BEGIN

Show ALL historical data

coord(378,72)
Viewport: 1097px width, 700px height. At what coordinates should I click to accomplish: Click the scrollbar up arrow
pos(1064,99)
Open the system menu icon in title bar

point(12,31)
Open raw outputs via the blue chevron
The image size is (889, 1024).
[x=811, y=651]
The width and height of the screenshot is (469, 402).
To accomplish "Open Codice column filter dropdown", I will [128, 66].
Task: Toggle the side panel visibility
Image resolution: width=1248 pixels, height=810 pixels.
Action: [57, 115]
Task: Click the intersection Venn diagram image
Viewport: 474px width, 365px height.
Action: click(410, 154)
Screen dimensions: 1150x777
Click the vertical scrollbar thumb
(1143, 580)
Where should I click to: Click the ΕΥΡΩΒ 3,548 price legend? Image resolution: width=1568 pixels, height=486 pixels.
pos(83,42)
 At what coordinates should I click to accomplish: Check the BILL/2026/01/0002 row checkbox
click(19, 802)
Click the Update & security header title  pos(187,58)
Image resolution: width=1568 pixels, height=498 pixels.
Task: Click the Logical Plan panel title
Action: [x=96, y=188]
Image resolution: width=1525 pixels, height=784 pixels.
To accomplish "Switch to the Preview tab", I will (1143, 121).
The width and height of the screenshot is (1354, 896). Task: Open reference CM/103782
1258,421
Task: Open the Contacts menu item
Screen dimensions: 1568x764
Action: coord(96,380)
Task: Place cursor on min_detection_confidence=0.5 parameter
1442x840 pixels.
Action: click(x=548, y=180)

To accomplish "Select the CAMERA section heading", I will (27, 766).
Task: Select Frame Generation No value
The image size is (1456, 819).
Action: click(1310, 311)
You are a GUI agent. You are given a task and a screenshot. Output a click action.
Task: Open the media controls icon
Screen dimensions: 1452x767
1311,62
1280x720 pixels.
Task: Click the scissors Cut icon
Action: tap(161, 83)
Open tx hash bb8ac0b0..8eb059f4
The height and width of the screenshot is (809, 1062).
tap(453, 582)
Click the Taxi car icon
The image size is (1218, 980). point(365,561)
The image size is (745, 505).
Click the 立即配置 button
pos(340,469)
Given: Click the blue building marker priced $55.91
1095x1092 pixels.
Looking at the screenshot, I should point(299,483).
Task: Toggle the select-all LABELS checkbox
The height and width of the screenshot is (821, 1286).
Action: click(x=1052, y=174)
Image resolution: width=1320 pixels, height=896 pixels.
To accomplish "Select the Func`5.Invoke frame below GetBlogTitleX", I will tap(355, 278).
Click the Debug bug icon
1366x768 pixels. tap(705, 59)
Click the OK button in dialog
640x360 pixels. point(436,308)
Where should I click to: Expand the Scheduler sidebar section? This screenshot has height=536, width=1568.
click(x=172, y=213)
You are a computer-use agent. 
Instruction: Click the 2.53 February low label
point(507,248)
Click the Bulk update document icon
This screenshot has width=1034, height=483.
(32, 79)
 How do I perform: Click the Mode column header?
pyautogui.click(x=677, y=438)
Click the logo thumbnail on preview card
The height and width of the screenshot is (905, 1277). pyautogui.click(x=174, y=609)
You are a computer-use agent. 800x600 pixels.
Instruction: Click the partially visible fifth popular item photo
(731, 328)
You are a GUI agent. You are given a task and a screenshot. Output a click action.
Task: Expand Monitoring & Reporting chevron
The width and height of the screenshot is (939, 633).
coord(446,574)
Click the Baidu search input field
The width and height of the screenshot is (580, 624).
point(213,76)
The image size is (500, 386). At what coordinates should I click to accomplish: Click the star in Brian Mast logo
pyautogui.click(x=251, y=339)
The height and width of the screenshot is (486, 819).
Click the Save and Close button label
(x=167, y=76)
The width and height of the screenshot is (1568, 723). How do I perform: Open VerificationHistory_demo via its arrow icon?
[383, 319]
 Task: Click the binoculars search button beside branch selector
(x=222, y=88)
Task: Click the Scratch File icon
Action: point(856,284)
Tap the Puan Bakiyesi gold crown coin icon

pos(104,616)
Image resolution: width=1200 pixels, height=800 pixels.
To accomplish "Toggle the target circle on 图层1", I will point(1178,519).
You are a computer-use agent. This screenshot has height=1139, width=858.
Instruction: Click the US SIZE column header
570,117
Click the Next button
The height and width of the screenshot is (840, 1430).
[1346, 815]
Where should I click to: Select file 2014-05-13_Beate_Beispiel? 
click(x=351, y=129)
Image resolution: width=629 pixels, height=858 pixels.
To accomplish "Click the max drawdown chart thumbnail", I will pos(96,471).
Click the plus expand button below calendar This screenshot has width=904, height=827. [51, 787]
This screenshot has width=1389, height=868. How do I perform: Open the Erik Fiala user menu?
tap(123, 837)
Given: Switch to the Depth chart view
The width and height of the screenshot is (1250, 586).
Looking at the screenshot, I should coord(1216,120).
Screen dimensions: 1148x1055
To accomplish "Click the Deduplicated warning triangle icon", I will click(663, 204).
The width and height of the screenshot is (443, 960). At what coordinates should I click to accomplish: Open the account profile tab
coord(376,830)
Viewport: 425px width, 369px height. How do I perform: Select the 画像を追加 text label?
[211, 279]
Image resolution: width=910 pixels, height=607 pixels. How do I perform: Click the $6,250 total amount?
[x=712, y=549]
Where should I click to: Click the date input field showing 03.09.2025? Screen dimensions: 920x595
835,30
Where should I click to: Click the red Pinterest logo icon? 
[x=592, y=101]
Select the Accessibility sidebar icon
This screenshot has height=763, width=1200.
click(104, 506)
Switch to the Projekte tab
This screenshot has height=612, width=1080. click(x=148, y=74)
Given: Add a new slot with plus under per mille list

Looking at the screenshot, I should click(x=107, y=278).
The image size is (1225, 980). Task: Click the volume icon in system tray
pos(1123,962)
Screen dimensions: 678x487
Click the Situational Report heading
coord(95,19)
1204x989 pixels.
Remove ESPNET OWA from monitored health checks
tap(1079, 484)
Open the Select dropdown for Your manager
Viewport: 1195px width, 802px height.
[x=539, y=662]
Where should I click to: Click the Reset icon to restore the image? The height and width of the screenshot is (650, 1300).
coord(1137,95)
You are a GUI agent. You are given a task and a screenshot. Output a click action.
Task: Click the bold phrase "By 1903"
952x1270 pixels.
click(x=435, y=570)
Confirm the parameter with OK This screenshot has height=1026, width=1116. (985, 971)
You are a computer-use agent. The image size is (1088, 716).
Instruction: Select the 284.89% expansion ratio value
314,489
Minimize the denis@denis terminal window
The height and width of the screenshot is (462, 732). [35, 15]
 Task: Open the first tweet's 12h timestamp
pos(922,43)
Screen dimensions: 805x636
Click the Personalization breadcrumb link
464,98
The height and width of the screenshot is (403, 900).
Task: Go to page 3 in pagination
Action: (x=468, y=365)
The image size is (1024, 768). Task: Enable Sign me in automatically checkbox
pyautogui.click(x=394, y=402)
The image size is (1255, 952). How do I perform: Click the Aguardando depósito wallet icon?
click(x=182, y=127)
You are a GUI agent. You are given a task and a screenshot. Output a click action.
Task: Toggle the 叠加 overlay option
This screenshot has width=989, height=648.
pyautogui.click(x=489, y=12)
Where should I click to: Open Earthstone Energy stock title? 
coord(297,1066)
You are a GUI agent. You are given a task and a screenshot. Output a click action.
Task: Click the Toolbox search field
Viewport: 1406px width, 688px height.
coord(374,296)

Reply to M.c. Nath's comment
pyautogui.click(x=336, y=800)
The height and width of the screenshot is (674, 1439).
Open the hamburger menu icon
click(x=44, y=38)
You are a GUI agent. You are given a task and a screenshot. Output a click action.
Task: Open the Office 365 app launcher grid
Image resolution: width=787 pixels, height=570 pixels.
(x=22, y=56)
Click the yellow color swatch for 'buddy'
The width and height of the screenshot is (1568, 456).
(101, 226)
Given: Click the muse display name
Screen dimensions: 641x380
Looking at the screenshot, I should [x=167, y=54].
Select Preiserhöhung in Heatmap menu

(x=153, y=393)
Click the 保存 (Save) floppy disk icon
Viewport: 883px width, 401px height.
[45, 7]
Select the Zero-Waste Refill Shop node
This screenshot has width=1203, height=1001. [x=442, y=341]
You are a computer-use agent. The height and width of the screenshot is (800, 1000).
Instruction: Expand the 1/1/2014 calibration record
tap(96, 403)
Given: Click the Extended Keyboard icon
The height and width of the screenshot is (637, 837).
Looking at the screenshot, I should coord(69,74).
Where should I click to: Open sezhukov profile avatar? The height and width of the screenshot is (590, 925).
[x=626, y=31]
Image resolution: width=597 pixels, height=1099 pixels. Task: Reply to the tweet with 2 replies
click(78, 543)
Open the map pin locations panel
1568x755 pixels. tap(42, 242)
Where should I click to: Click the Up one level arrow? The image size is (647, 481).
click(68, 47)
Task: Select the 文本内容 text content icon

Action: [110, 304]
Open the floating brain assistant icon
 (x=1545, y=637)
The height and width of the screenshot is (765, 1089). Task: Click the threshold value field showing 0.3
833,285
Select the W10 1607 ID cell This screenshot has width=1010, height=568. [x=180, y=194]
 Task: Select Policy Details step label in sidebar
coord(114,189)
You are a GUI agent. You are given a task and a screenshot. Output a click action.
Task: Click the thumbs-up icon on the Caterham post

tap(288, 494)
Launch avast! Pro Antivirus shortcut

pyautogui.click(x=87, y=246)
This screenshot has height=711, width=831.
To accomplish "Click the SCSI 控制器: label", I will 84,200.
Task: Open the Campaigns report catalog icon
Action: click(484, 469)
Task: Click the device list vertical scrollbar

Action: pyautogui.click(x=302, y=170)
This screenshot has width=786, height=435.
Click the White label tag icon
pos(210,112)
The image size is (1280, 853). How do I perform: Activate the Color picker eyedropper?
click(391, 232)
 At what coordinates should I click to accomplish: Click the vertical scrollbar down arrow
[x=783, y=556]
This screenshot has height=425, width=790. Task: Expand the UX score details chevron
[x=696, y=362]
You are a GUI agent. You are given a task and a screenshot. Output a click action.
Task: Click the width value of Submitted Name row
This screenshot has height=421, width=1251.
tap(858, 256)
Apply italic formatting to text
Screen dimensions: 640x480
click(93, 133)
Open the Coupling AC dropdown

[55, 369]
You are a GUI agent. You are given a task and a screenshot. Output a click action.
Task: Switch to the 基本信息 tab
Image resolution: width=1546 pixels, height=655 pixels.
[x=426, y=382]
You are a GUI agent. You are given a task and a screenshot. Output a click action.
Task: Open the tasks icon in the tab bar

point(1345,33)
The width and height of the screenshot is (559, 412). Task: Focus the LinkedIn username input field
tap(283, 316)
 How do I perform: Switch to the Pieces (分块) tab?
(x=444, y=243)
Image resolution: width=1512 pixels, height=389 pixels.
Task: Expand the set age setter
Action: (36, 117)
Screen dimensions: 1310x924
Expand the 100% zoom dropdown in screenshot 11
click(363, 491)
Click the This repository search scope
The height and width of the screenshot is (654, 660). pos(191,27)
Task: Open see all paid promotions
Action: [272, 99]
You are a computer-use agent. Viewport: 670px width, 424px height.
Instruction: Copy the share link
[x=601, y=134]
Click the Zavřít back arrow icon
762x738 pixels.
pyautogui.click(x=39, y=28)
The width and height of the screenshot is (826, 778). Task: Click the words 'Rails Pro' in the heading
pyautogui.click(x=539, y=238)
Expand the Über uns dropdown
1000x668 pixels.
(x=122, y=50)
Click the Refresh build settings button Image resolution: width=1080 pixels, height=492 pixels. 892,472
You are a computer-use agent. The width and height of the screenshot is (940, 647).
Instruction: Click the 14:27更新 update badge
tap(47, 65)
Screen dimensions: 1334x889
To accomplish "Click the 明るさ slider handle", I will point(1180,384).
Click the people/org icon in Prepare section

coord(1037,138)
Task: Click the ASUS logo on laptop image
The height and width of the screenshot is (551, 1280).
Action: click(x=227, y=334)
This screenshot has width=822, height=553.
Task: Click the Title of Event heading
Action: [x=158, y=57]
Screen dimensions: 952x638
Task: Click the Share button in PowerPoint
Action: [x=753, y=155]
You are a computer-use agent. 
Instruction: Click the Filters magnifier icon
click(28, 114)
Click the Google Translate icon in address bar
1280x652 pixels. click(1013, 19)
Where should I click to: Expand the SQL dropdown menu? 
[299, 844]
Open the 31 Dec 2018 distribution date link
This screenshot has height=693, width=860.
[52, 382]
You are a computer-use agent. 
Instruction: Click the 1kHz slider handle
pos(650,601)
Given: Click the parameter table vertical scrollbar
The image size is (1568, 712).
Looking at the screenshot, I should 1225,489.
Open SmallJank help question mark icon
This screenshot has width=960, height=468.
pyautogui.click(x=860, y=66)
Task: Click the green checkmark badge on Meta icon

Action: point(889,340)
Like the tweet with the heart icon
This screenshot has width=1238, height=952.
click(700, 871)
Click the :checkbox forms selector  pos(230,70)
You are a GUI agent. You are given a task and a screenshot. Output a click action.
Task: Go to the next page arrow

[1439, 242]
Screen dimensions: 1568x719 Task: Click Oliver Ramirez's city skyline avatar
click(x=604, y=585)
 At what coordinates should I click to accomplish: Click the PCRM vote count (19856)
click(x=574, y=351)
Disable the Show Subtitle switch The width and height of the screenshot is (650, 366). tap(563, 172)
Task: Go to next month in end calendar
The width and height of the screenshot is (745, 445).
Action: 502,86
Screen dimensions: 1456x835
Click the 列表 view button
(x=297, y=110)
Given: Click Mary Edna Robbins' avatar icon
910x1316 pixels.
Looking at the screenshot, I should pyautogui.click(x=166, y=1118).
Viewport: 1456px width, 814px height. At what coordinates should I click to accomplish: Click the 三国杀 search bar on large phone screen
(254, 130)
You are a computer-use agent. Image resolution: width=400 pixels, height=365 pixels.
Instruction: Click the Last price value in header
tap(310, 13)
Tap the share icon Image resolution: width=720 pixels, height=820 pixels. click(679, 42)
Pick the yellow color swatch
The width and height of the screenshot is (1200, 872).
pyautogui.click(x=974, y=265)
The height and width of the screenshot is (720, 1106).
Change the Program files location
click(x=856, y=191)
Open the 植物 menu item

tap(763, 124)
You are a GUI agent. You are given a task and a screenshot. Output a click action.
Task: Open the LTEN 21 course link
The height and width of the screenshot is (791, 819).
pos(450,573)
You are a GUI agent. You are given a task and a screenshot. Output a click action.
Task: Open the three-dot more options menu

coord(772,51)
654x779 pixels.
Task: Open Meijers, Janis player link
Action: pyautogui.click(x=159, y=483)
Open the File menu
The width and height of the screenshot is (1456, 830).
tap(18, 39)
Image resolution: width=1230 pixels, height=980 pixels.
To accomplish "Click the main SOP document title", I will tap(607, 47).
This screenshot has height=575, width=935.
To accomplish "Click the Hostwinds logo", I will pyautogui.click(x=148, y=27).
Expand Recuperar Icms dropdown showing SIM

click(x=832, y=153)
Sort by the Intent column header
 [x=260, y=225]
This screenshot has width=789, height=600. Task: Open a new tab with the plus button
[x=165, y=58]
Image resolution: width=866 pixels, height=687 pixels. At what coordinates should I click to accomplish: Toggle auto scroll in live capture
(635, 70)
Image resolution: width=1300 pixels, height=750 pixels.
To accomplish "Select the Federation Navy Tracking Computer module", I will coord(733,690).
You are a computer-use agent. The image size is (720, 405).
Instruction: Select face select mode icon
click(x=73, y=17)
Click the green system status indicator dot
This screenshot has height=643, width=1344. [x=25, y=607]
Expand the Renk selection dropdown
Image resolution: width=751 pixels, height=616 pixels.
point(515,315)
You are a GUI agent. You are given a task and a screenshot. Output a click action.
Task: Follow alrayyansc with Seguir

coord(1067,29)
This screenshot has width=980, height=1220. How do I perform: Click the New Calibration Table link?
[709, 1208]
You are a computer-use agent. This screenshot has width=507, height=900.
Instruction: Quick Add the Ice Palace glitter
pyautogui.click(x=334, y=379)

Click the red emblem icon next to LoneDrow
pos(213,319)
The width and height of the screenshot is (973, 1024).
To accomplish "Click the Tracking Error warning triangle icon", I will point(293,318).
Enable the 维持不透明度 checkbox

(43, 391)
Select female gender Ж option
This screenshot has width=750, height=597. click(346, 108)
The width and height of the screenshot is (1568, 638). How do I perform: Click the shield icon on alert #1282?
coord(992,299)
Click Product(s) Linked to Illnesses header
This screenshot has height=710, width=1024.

END

#### What is being asked:
List every line above that holds the word "document".

#### Result below:
Click the Bulk update document icon
To accomplish "Click the main SOP document title", I will tap(607, 47).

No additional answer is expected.